I don’t want to crush or torment anyone and I won’t; but I know that if I did want to ruin such-and-such a person, my enemy, no one would keep me from doing it, but everyone would be obliging; and again, enough. I wouldn’t even take revenge on anyone. I was always surprised at how James Rothschild could agree to become a baron! Why, what for, when he’s superior to everyone in the world without that? “Oh, let this insolent general offend me at the posting station, where we’re both waiting for horses; if he knew who I was, he’d run to hitch them up himself and jump out and hasten to seat me in my modest tarantass! They wrote that a certain foreign count or baron, at a certain Viennese railway station, before the public, helped a certain local banker into his shoes, and the man was so ordinary that he allowed it. Oh, let her, let this fearsome beauty (precisely fearsome, there are such!)—the daughter of this magnificent and high-born aristocratic lady, having met me by chance on a steamboat or wherever, look askance and, turning up her nose, wonder scornfully how this humble and puny little man with a newspaper or book in his hands could dare to show up beside her in first class! But if she only knew who was sitting next to her! And she will know—she will know, and will sit down next to me, obedient, timid, gentle, seeking my eyes, glad of my smile . . .” I have purposely introduced these early pictures in order to express my idea more vividly, but the pictures are pale and perhaps trivial. Reality alone justifies everything.

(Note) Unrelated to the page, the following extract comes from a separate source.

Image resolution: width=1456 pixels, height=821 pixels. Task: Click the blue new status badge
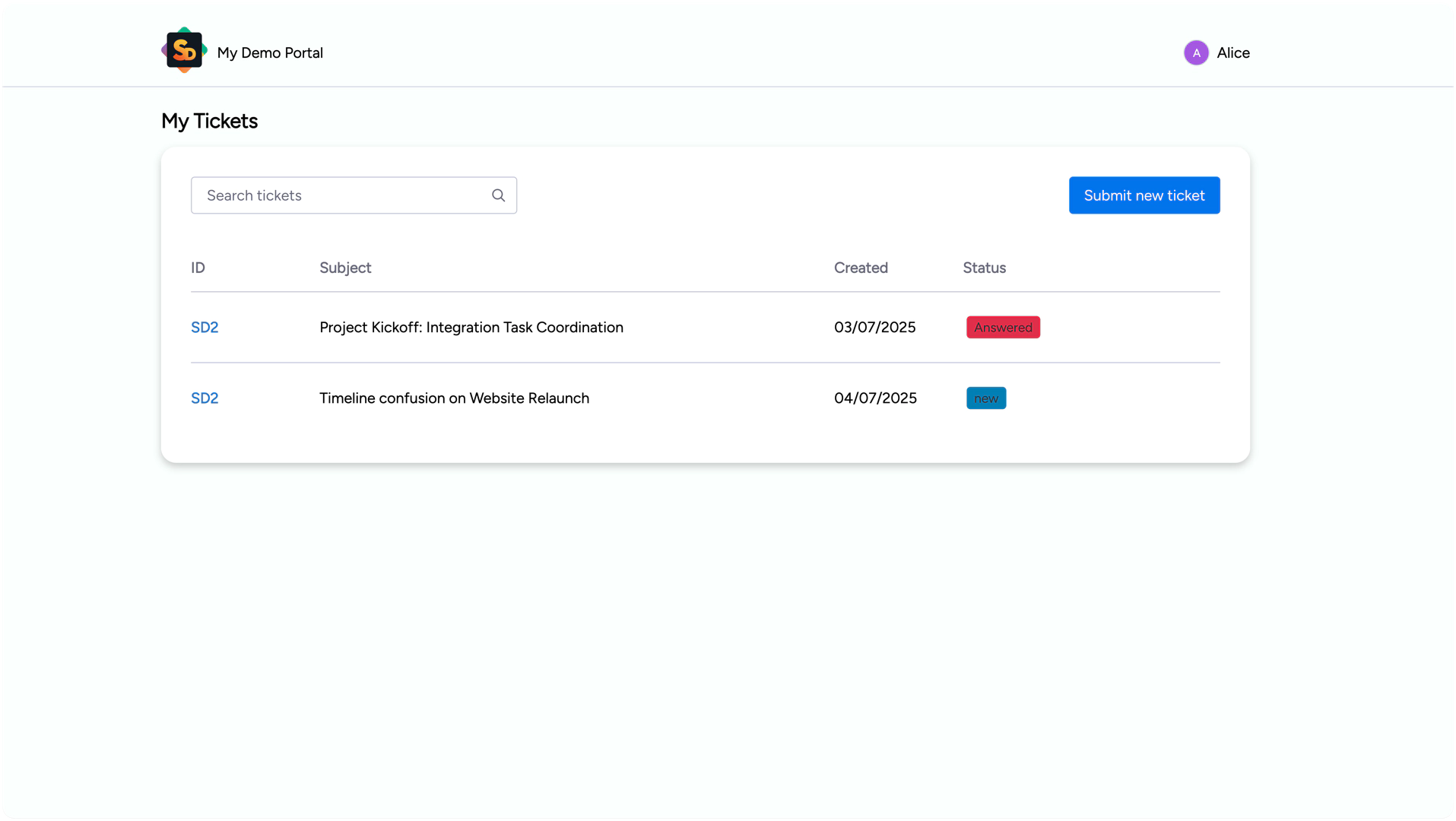click(985, 398)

They’ll say it’s stupid to live like that. Why not have a mansion, an open house, gather society, exert influence, get married? But what would Rothschild be then? He’d become like everybody else. All the charm of the “idea” would vanish, all its moral force. As a child I had already learned by heart the monologue of Pushkin’s covetous knight; Pushkin never produced a higher idea than that! I’m also of the same mind now.
“But your ideal is too low,” they’ll say with scorn. “Money, riches! A far cry from social usefulness and humane endeavors!”

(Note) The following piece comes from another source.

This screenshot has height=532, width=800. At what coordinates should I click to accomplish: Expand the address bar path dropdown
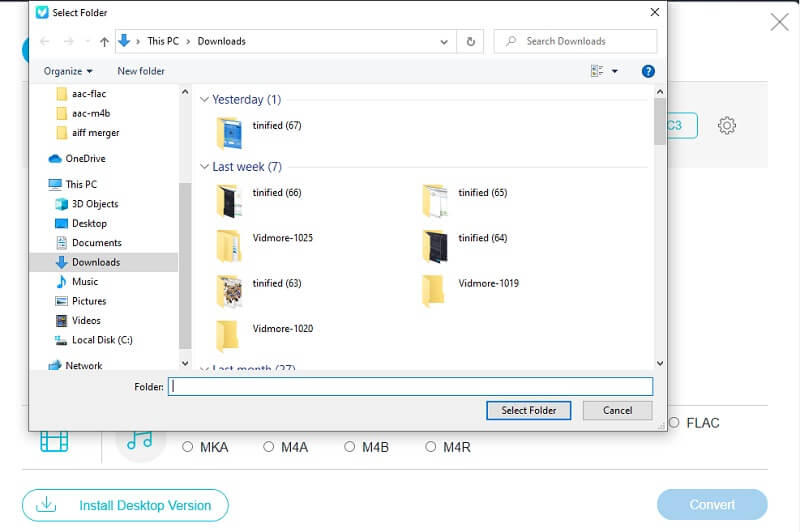444,42
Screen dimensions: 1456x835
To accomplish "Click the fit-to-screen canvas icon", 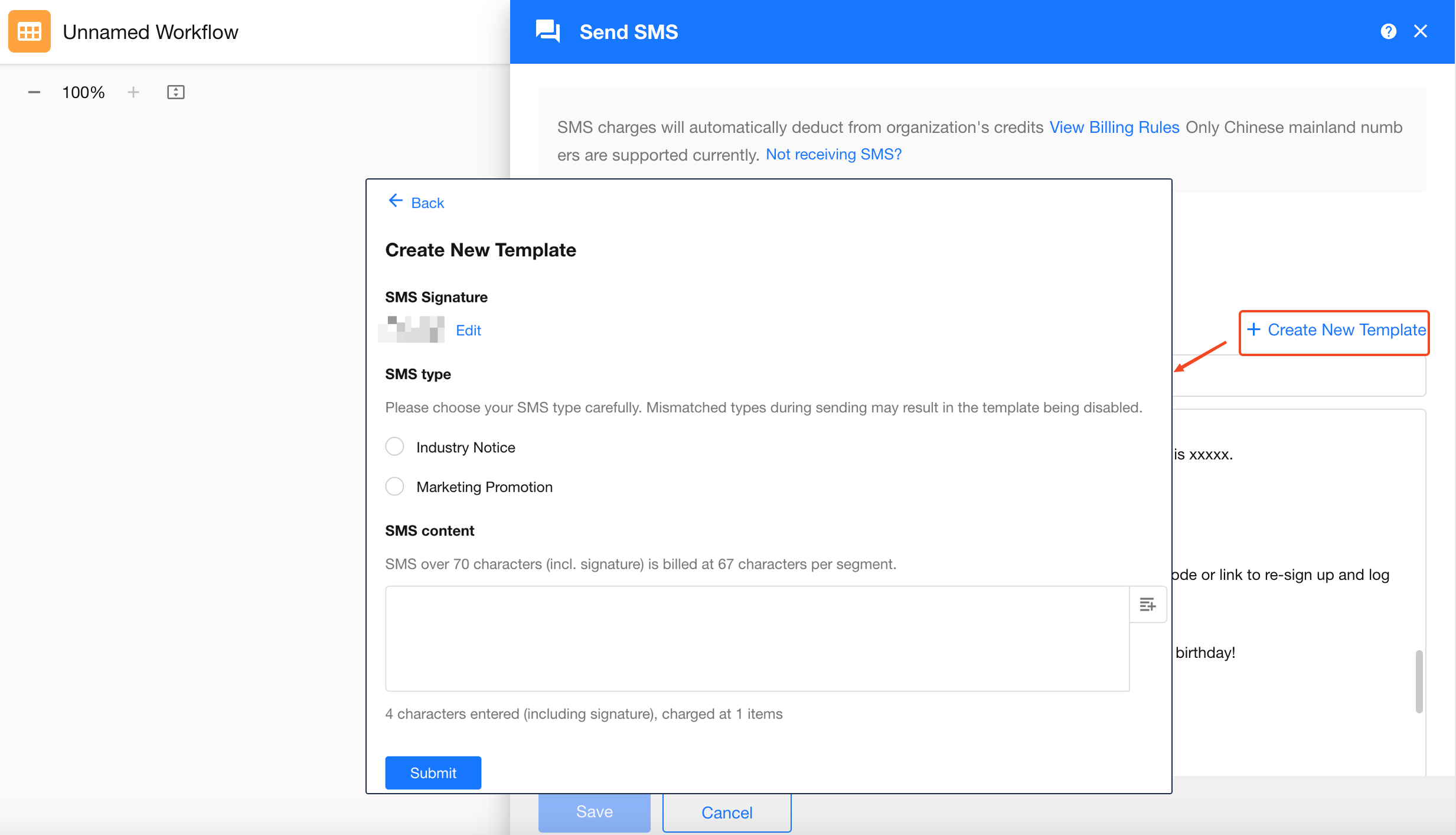I will pyautogui.click(x=176, y=92).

But who knows how I’ll use my riches? What is immoral, what is low, in having these millions flow out of a multitude of dirty and pernicious Jewish hands, into the hands of a sober and firm ascetic, who keenly studies the world? Generally, all these dreams of the future, all these conjectures—all this is still like a novel now, and maybe I shouldn’t be writing it down; it should have stayed inside my skull; I also know that maybe no one will read these lines; but if anyone does, would he believe that maybe I, too, was unable to endure the Rothschildian millions? Not because they would crush me, but in quite a different sense, the opposite. In my dreams, I had more than once seized on that moment in the future when my consciousness would be too well satisfied and power would seem all too little. Then—not from boredom, and not from aimless anguish, but because I will desire something boundlessly greater—I will give all my millions away to people; let society distribute all my riches, and I—I will once more mingle with nonentity! Maybe I’ll even turn into that beggar who died on the steamboat, with this difference, that they won’t find anything sewn into my rags. The awareness alone that I had had millions in my hands and had flung them into the mud, would feed me in my wilderness like a raven.28 I’m prepared to think so even now. Yes, my “idea” is that fortress in which I can always and in any case hide from all people, be it even like the beggar who died on the steamboat. This is my poem! And know that I need precisely my
They’ll undoubtedly object that this is poetry, and that I’ll never let go of millions, if I’ve got them, and will not turn into a Saratov beggar. Maybe I won’t let go; I’ve merely traced out the ideal of my thought. But I’ll add seriously now: if, in the accumulation of wealth, I should reach the same figure as Rothschild, then it might indeed end with my flinging it to society. (However, it would be hard to do that before the Rothschildian figure.) And I wouldn’t give away half, because then it would be nothing but a banality: I’d only become twice poorer and nothing more; but precisely all, all to the last kopeck, because, having become a beggar, I’d suddenly become twice as rich as Rothschild! If they don’t understand that, it’s not my fault; I won’t explain.